Sunday, October 21, 2007

mistress progress

I heard on the news the other night that Proctor and Gamble is building a ginormous manufacturing plant in the tiny town where I grew up. John saw an interview a news station did with the man who sold P & G the land--he's in my parents' ward--and said you could tell that he felt conflicted about it. It's almost impossible to make a living as a farmer anymore, unless you're part of a huge conglomerate. So every day more of the arable land disappears, and more houses are built on it, and towns turn into cities, and cities turn into bigger cities, and the pollution gets worse, and people become more and more unfamiliar with the necessary ingredients to sustain life. Because? You can't eat asphalt and plate glass windows.

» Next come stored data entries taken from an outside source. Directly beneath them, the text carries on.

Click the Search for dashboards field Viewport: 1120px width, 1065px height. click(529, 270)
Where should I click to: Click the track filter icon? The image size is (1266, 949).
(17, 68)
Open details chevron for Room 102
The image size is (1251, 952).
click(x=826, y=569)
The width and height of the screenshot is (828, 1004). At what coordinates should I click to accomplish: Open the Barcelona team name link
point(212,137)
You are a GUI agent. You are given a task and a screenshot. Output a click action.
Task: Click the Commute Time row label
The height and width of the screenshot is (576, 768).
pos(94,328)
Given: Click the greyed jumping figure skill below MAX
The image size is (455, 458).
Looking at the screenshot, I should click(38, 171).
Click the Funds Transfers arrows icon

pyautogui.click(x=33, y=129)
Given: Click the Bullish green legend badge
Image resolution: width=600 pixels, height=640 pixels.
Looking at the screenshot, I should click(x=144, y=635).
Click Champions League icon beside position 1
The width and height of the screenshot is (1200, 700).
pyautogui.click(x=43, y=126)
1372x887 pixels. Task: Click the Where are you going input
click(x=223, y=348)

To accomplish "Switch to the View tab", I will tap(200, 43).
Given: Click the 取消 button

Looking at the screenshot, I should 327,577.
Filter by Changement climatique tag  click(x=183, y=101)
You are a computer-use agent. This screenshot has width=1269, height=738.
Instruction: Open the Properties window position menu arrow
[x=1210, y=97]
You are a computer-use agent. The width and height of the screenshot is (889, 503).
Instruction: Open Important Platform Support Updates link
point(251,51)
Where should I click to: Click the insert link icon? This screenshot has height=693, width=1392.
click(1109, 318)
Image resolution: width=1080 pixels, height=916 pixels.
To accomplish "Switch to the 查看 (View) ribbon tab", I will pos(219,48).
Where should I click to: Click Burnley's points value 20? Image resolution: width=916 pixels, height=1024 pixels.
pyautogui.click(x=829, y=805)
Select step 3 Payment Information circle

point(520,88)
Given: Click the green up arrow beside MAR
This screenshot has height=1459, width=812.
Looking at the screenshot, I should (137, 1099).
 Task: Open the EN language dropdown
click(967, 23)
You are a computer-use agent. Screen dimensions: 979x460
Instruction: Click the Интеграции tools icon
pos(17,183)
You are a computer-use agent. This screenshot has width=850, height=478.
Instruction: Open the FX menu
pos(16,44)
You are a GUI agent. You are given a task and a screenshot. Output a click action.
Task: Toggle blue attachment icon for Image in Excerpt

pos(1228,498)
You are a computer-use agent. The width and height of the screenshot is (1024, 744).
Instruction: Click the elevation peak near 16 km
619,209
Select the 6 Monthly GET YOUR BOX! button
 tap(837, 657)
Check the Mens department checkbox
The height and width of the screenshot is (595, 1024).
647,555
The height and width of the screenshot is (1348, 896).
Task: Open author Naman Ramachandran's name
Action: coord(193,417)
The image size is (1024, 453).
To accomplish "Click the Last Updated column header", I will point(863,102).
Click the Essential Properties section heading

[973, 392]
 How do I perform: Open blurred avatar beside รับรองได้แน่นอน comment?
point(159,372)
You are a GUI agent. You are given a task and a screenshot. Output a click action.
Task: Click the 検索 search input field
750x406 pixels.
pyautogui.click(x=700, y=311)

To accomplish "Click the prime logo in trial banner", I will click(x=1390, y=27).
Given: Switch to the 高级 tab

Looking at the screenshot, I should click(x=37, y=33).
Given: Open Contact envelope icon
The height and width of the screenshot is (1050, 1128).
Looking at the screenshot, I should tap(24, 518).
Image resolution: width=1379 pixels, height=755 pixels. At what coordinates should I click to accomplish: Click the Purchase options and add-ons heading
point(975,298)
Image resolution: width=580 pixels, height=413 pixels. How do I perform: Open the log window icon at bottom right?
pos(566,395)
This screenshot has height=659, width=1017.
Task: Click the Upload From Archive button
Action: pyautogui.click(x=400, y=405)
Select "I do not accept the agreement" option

Of course, I love my wireless internet and my SUV and the salary my husband earns as a product manager, and I enjoy the rising property values in a growing area, and I like people being able to make a living at a job other than farming, because it is some crappy way to spend your life if you don't love it. It would be nice if people didn't build their houses on the farmland, though. And if the people who don't like gardening or farming could try to buy their goods from the people who do--the little guys, like my neighbors.

We had a cold snap last night, so the hose was frozen this morning when I went out to do chores. I got the no-freeze water bucket out of the garage and plugged it in for the goats. For being such picky animals that refused to eat anything but the leaves of our really nice hay, they sure do love the nasty yellow stuff we're left with now. It's the same thing when I change the straw in their huts. As soon as I wheel the straw bale in and start spreading it around, they go nuts and start putting it away like they haven't eaten all day. Finally! Something completely devoid of nutritive value!

Next month is breeding time, and we have a date all set up for them. The buck is going to come stay with us for a little while, and we'll try to make sure we see him breed all of the girls. Then we'll wait until everything goes crazy in the spring and they all kid within a couple of weeks of each other. I'm so excited to be done drinking soy milk. Our baby is a barfer, so I'm on the no-dairy diet now, also known as the Joy Removal Diet. But once the goats freshen in the spring, I'll at least be able to have decent milk on my cereal. The only cereal that tastes good with soy milk is Kashi, and in a pinch, Raisin Bran. I love chocolate soy milk, as do my children, but I don't like feeding it to them when I can avoid it.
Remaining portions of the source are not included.